So Much for That
OK, give them a star on the forehead for trying. The bulls managed to rally stocks Monday on word that the federal government had seized Fannie Mae and Freddie Mac.
But investors woke up yesterday with second thoughts -- and the selling promptly resumed, with a vengeance. At the close, the Dow was off 280 points, while NASDAQ and the S&P 500 registered even bigger percentage losses.
What's the matter here? I guess you could come up with any number of explanations, but I'll keep it simple. Too many people are too eager to assume that "this latest bailout will do the trick."
You would think they might have learned a lesson from the failed rallies that followed the August and November 2007 market bottoms. Or from the fakeout bounces that succeeded the January and March 2008 lows.

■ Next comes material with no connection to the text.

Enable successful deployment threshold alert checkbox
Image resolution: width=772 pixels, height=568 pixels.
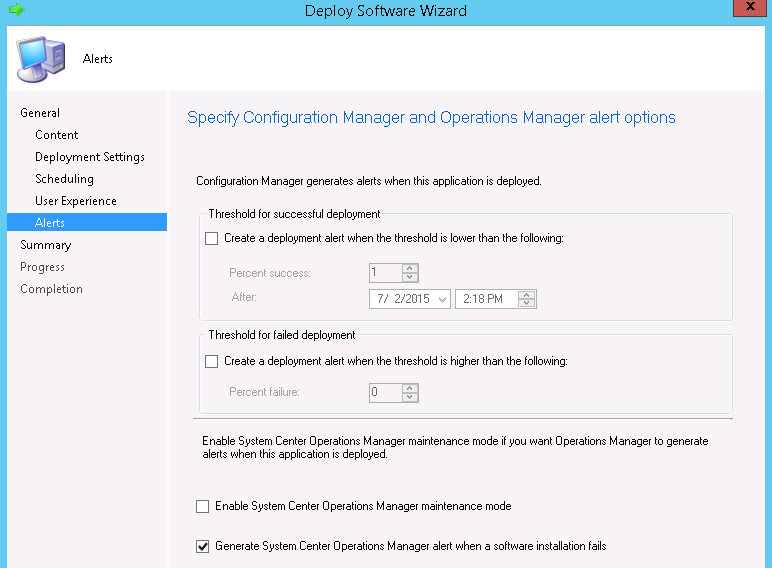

But no. As soon as the Treasury announced July 16 that it was standing behind Fannie and Freddie's debt, folks jumped to the conclusion that the bear market was over.

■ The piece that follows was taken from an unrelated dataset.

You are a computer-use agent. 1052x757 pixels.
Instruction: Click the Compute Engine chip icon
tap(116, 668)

In his nasty, sadistic way, Mr. Market is now punishing those investors who insisted on buying too soon, against the evidence.
As a result, we're rapidly closing in on a full-fledged "test" of the July index lows. If we're lucky, the Dow and the S&P will undercut their July intraday benchmarks by only a couple of percentage points. However, I'm not going to predict the bottom; I'll let my indicators tell us when it's in sight.
I don't want to leave you with the idea that I'm unremittingly gloomy on the stock market. I'm finding some excellent values these days that I think my Profitable Investing subscribers will enjoy. I'm confident we'll get through this rough patch. Patience will pay!